What Is the Easiest Way to Monitor Logs from Docker Containers?
The simplest way to monitor logs from Docker containers is to use Docker's built-in logging drivers, which route container logs to a centralized logging system. You can also integrate tools such as the Elastic Stack, Fluentd, or Logstash to aggregate, analyze, and visualize logs. These tools streamline troubleshooting by providing a unified view of logs from all containers, enabling faster identification of issues and patterns.
For an in-depth analysis of the best way to manage Docker container logs, read our article.
What Metrics Should You Monitor in Docker Containers?
To maintain optimal performance and reliability, focus on tracking these critical metrics:
- CPU usage.

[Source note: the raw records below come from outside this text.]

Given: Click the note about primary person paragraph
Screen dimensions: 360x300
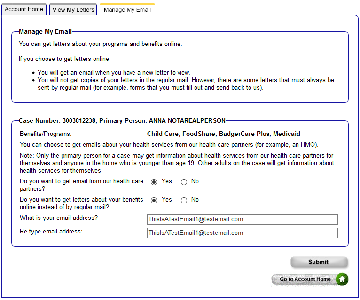Looking at the screenshot, I should tap(177, 163).
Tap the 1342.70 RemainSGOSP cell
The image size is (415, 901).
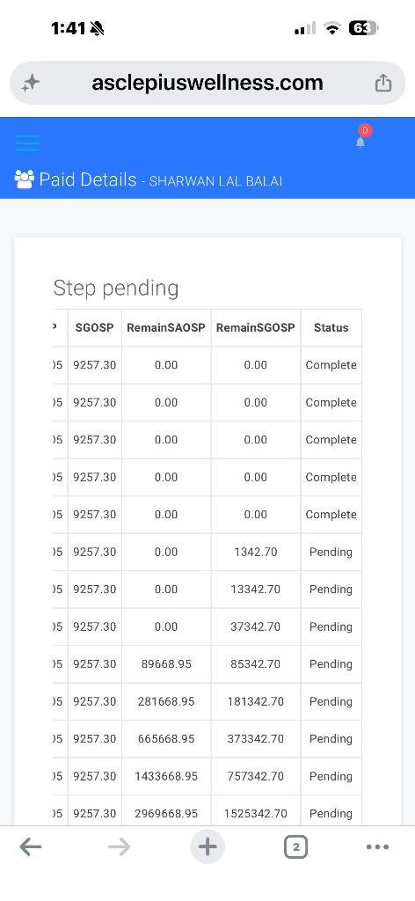256,552
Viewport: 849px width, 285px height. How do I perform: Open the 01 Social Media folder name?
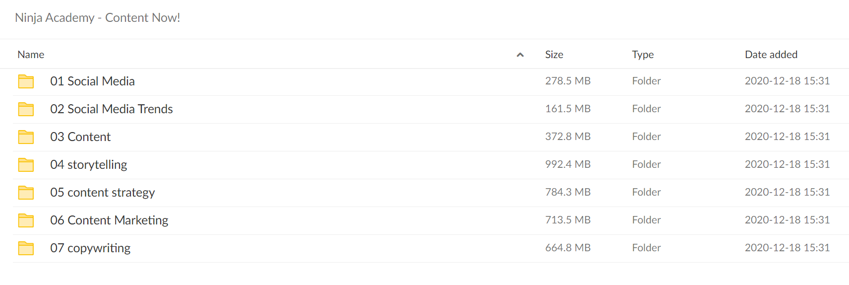92,81
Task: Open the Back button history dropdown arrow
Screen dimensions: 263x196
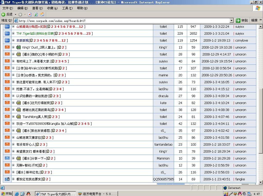Action: (15, 14)
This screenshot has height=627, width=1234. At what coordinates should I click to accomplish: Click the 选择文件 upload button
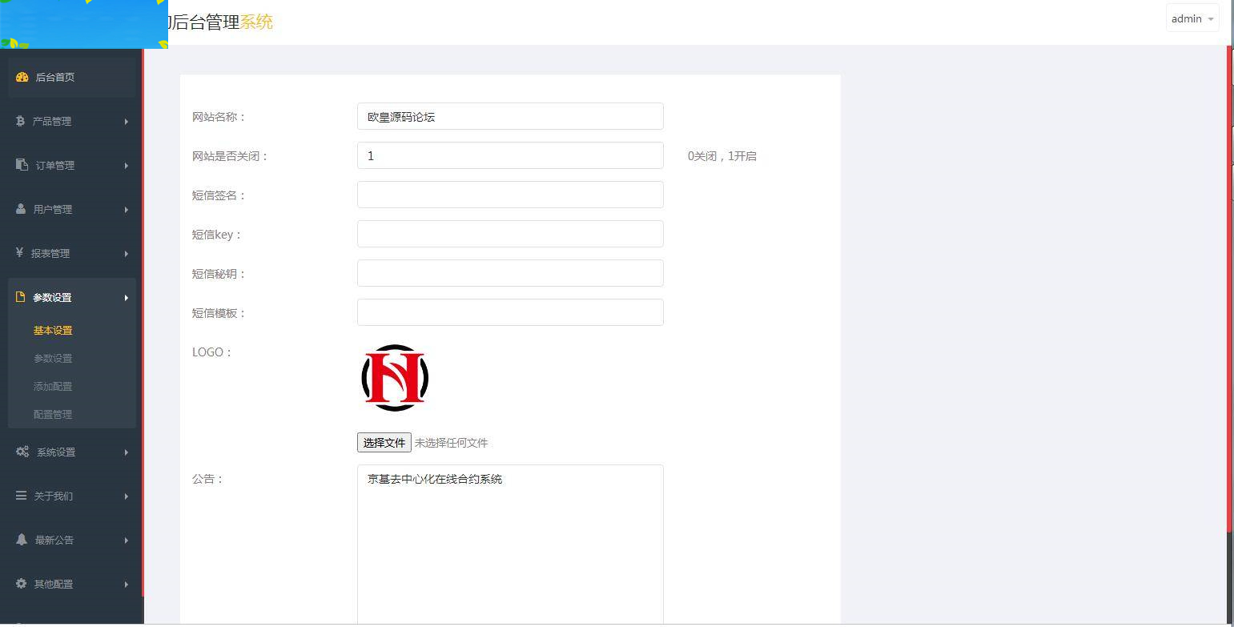pos(384,442)
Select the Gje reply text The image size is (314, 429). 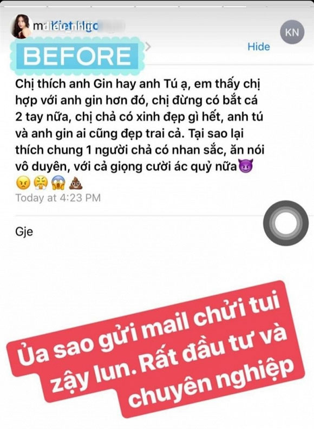coord(24,232)
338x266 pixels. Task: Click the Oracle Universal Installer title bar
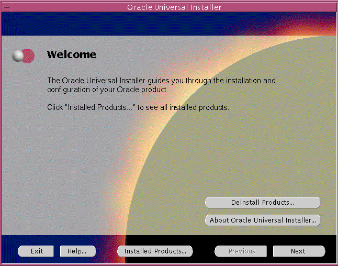174,7
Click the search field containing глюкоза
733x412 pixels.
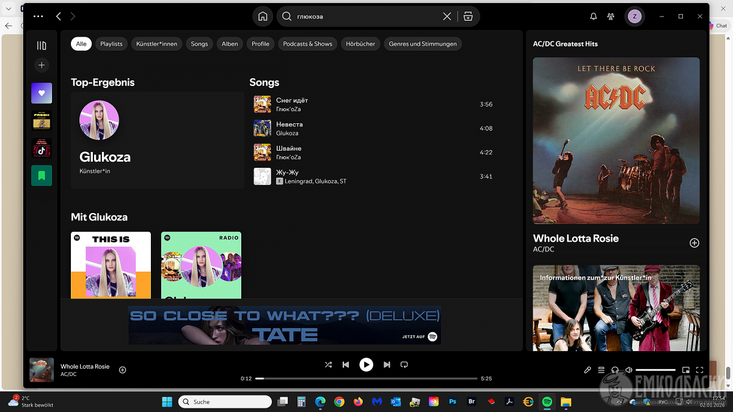click(367, 16)
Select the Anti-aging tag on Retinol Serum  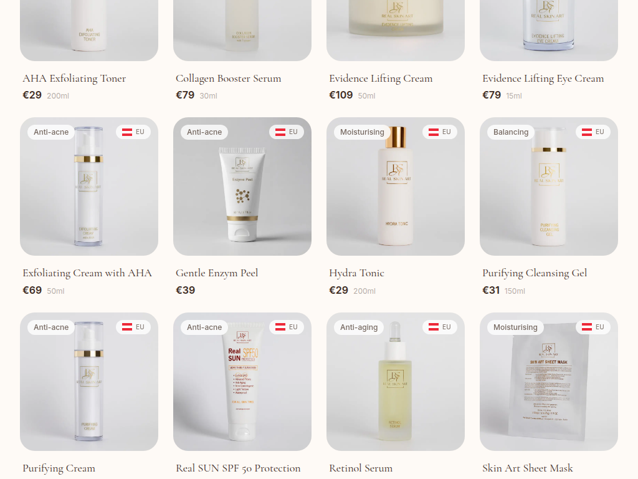pyautogui.click(x=359, y=327)
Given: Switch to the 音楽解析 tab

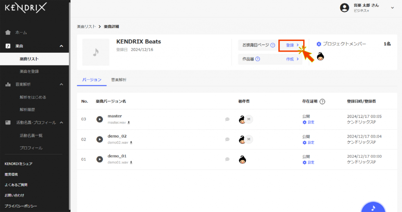Looking at the screenshot, I should [x=119, y=79].
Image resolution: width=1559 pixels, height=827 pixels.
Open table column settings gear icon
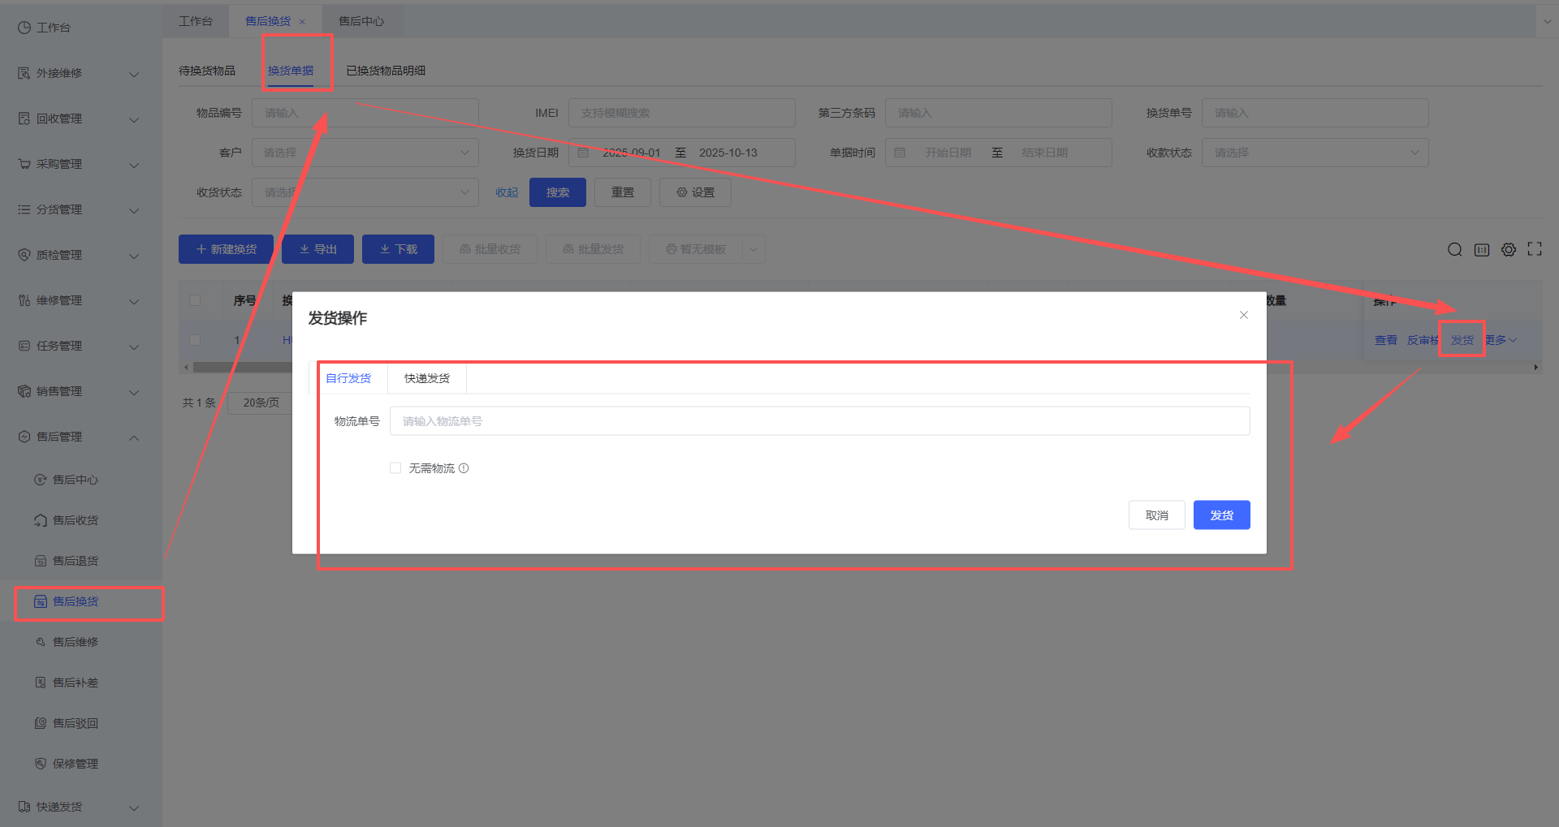[1508, 250]
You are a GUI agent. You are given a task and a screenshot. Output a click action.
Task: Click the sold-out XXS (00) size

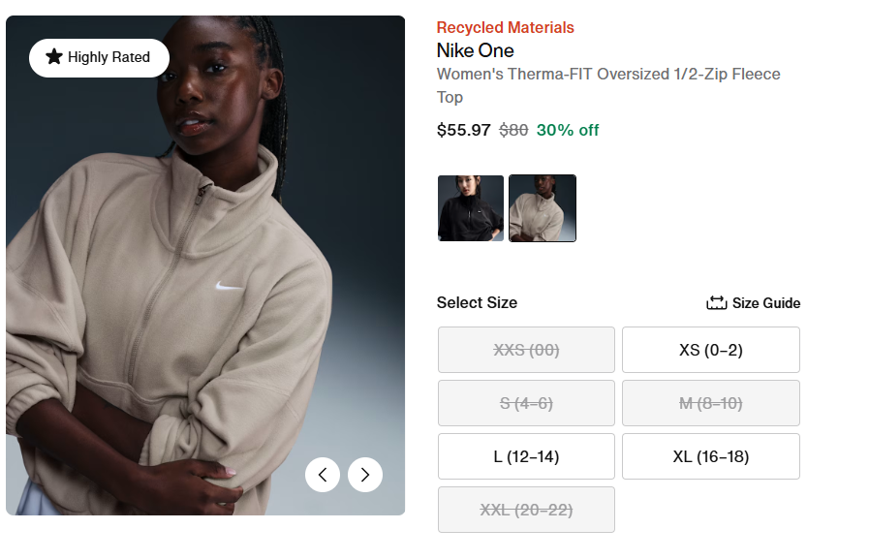[x=526, y=350]
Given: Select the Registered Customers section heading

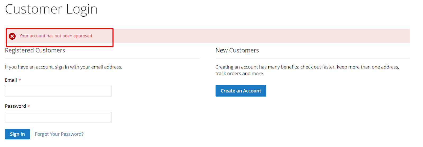Looking at the screenshot, I should (35, 50).
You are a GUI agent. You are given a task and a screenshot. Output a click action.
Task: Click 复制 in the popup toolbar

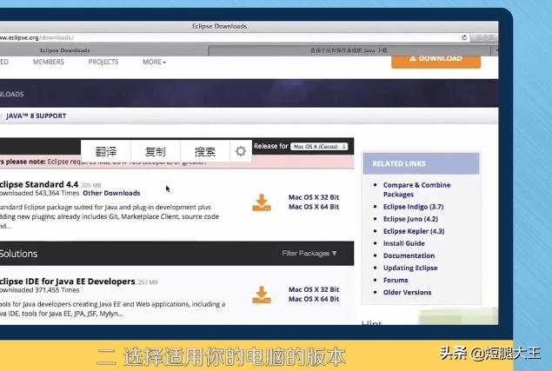(x=156, y=151)
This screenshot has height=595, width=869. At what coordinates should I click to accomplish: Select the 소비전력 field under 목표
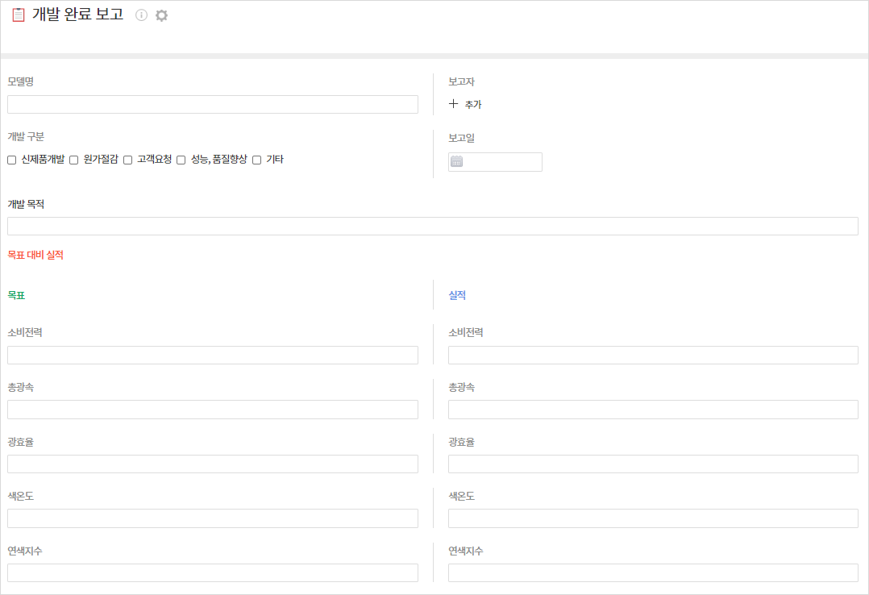213,355
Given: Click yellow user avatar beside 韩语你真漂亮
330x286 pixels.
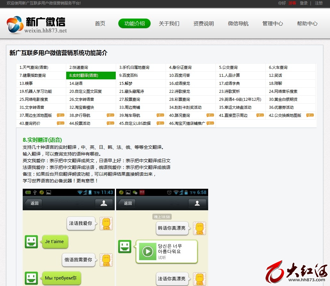Looking at the screenshot, I should 200,228.
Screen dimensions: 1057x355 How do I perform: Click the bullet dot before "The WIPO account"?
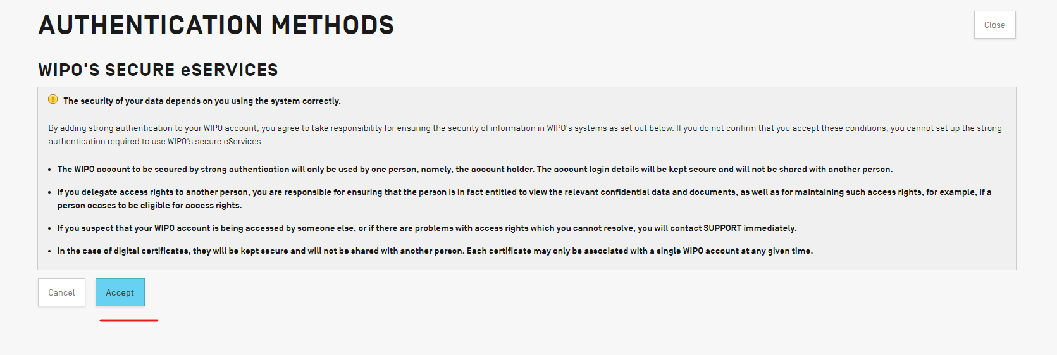[x=50, y=170]
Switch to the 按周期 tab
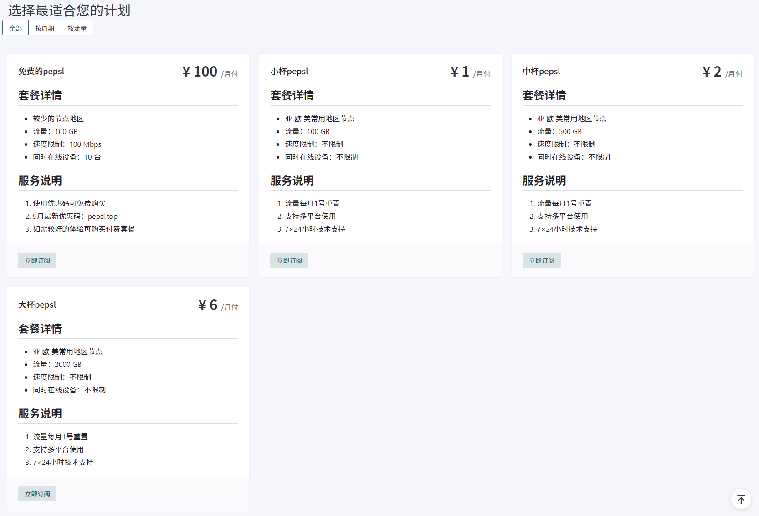Viewport: 759px width, 516px height. [45, 28]
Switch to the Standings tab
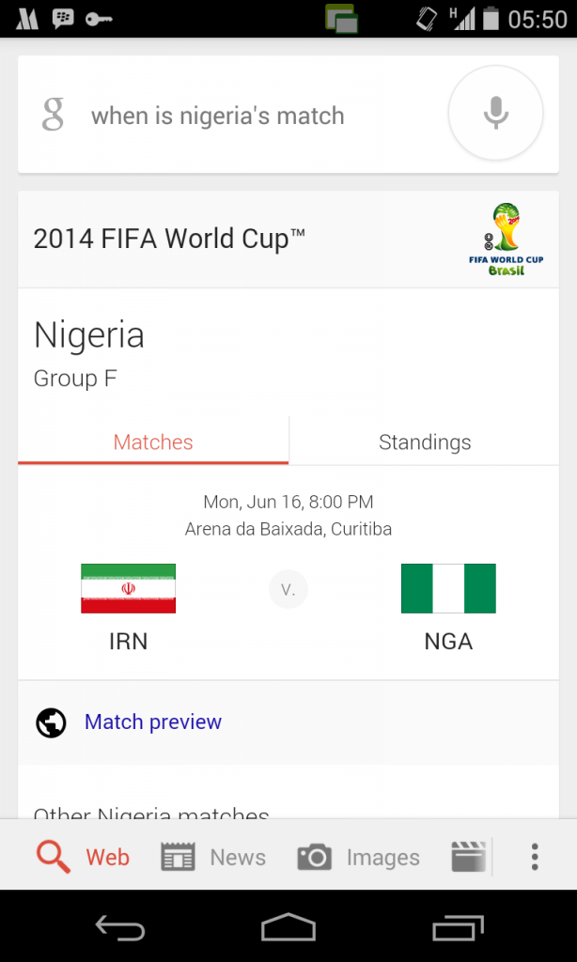577x962 pixels. (x=425, y=442)
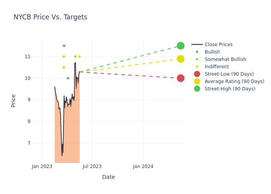271x194 pixels.
Task: Click the large red Street-Low marker on the chart
Action: click(180, 78)
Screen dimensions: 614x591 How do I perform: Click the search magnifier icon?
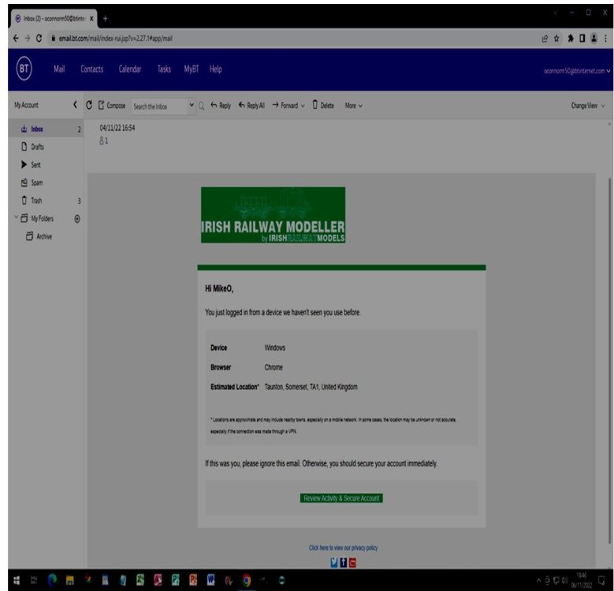click(202, 106)

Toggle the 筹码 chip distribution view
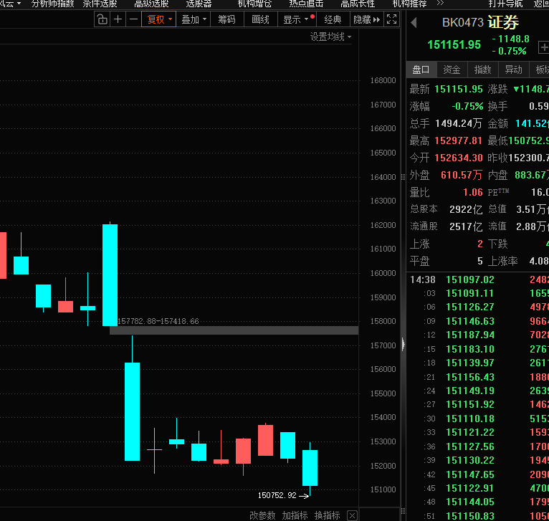[226, 19]
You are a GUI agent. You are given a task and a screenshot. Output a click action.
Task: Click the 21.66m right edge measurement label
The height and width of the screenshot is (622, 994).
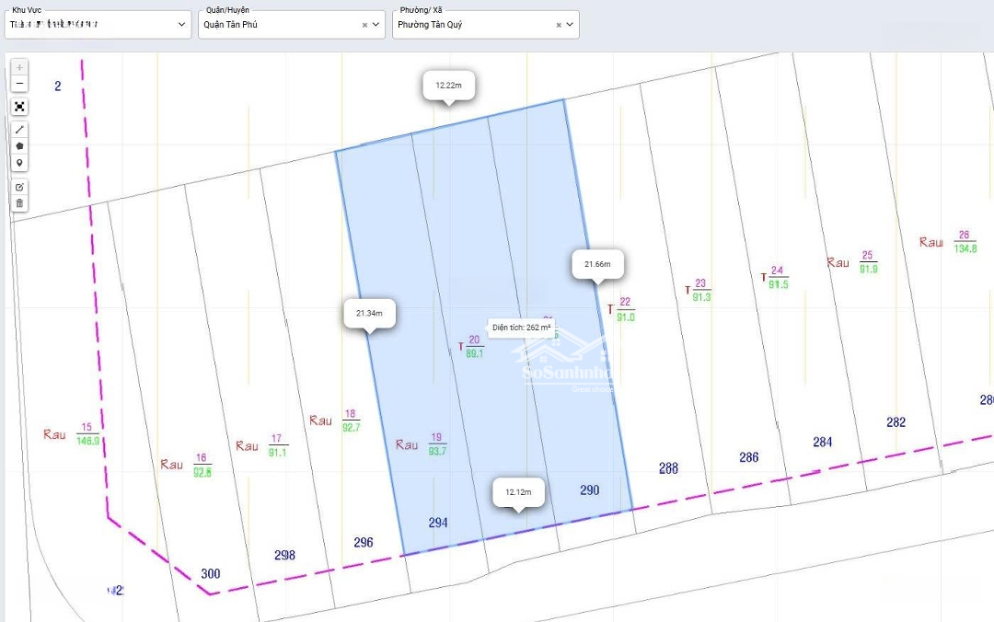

Monitor CPU utilization to identify overconsumption and ensure workloads are distributed efficiently.
- Memory usage. Track memory consumption to prevent leaks and ensure containers have adequate resources for smooth operation.
- Network I/O. Observe network throughput, latency, and packet loss to identify potential network-related bottlenecks.
- Disk I/O. Monitor read/write operations and disk space usage to detect storage issues that could affect application performance.
- Container health. Check the status, uptime, and restart frequency of containers to ensure stability.
- Application-specific metrics. Collect data specific to your application, such as response times, error rates, or transaction counts, to measure its performance accurately.
- File system usage. Track usage of temporary files or mounted volumes to prevent disk saturation.
- Container lifecycle events. Log events such as container start, stop, and restart to gain insights into operational patterns and potential issues.